### [Goal of the exercise]
Please copy everything in the rows below, from the line containing "Viewport: 1388px width, 868px height." down through the end of the rows. Leave the pictures out of your copy.

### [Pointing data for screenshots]
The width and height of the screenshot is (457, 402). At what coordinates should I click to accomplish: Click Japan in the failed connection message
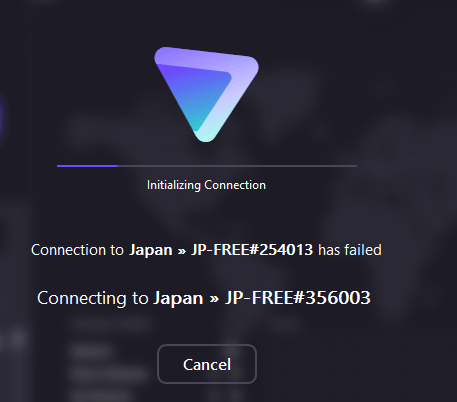point(151,250)
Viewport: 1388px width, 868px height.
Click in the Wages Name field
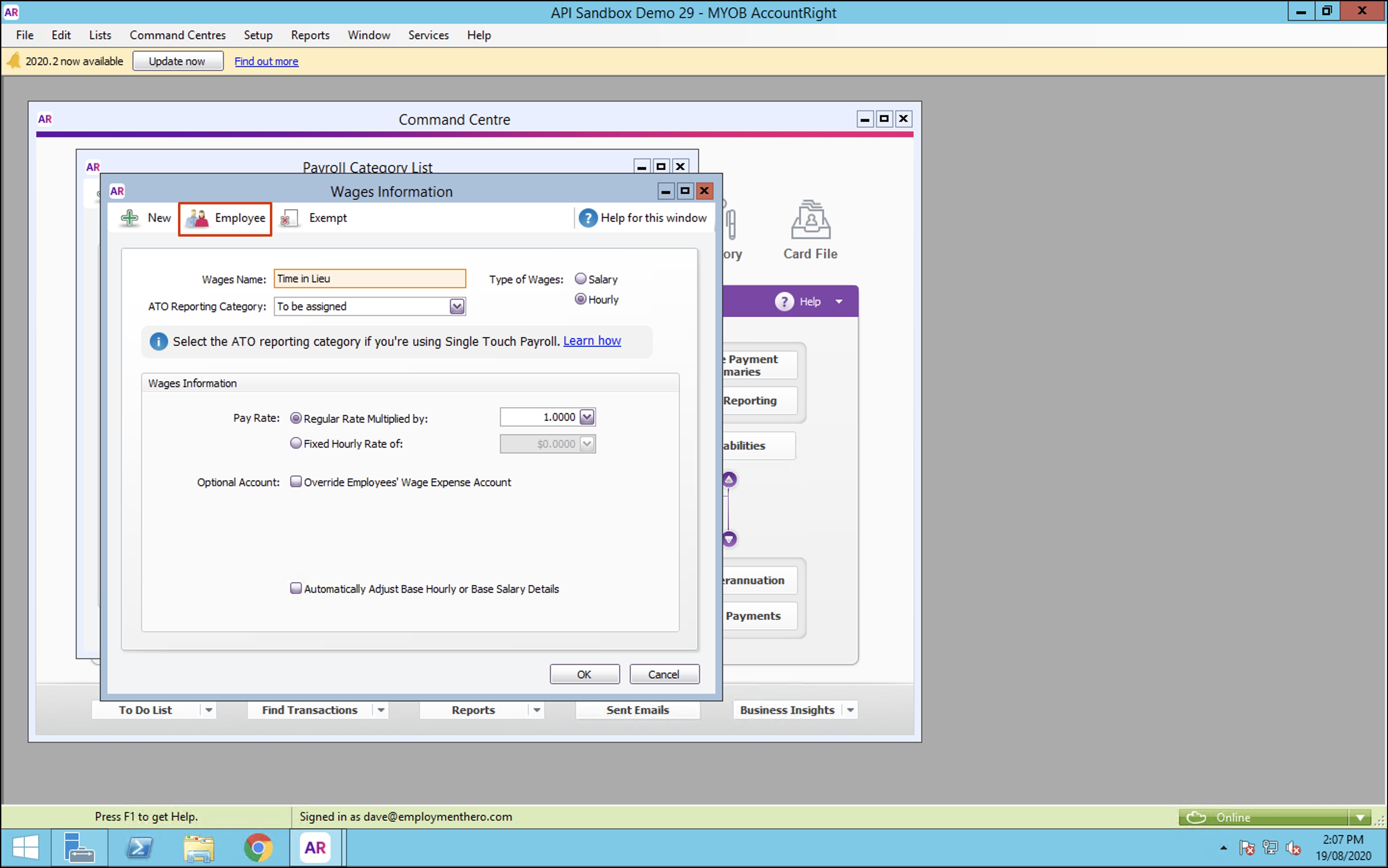click(369, 279)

### [Reply]
Viewport: 1388px width, 868px height.
Click in the Wages Name field
click(369, 279)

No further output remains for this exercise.